Beule L., Karlovsky P.

PeerJ, 9 (), e12236

doi:10.7717/peerj.12236

Abstract

Background Alley-cropping systems in the temperate zone are a type of agroforestry in which rows of fast-growing trees are alternated with rows of annual crops. With numerous environmental benefits, temperate agroforestry is considered a promising alternative to conventional agriculture and soil fungi may play a key in maintaining productivity of these systems. Agroforestry systems that are established for more than 10 years have shown to increase the fungal biomass and impact the composition of soil fungal communities. Investigations of soil fungi in younger temperate agroforestry systems are scarce and the temporal dynamic of these changes is not understood.

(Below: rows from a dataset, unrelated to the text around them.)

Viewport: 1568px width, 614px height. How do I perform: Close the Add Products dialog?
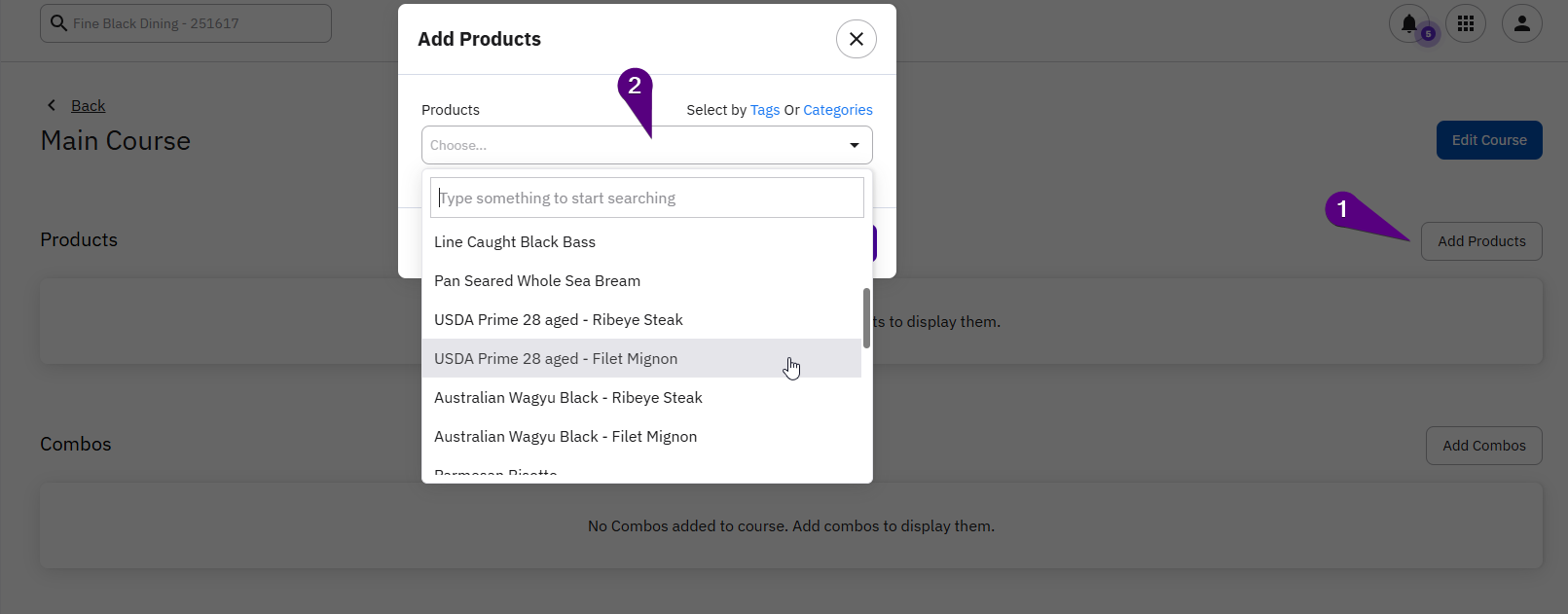856,39
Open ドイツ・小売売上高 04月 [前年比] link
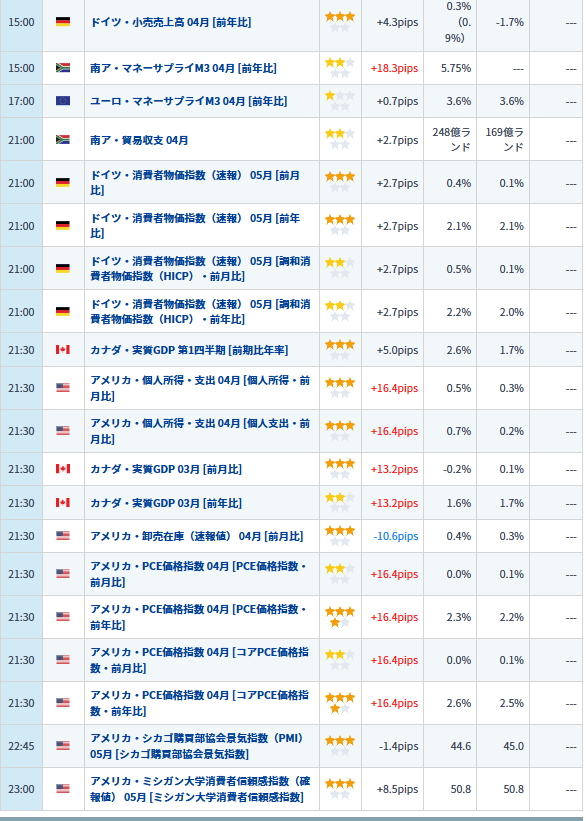Viewport: 586px width, 821px height. point(171,23)
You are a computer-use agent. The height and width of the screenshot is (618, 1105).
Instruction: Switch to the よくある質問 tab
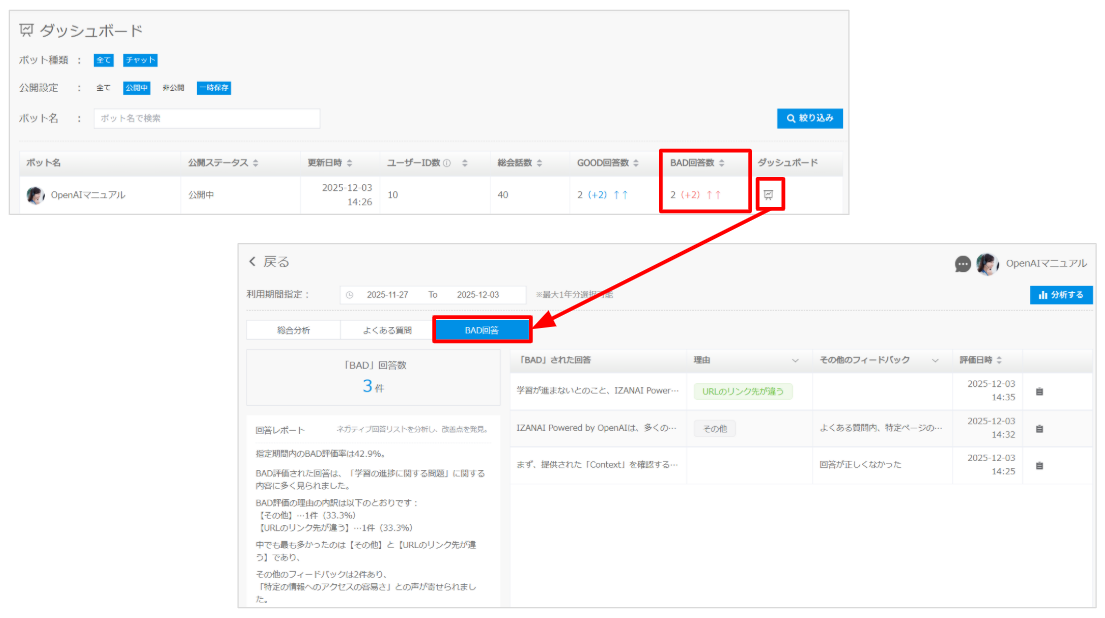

Methods Our study was conducted in a young poplar-based alley cropping and adjacent monoculture cropland system in an Arenosol soil in north-west Germany. We investigated the temporal dynamics of fungal populations after the establishment of agroforestry by collecting soil samples half, one, and one and a half years after conversion of cropland to agroforestry. Samples were collected within the agroforestry tree row, at 1, 7, and 24 m distance from the tree row within the crop row, and in an adjacent conventional monoculture cropland. The biomass of soil fungi, Asco-, and Basidiomycota was determined by real-time PCR. Soil fungal community composition and diversity were obtained from amplicon sequencing. Results Differences in the community composition of soil fungi in the tree row and arable land were detected as early as half a year following the conversion of monoculture cropland to agroforestry. In the tree row, soil fungal communities in the plots strongly diverged with the age of the system. The presence of young trees did not affect the biomass of soil fungi. Conclusions The composition of soil fungal communities responded rapidly to the integration of trees into arable land through agroforestry, whereas the fungal biomass was not affected during the first one and a half years after planting the trees. Fungal communities under the trees gradually diversified. Adaptation to spatially heterogeneous belowground biomass of the trees and understory vegetation or stochastic phenomena due to limited exchange among fungal populations may account for this effect; long-term monitoring might help unravelling the cause.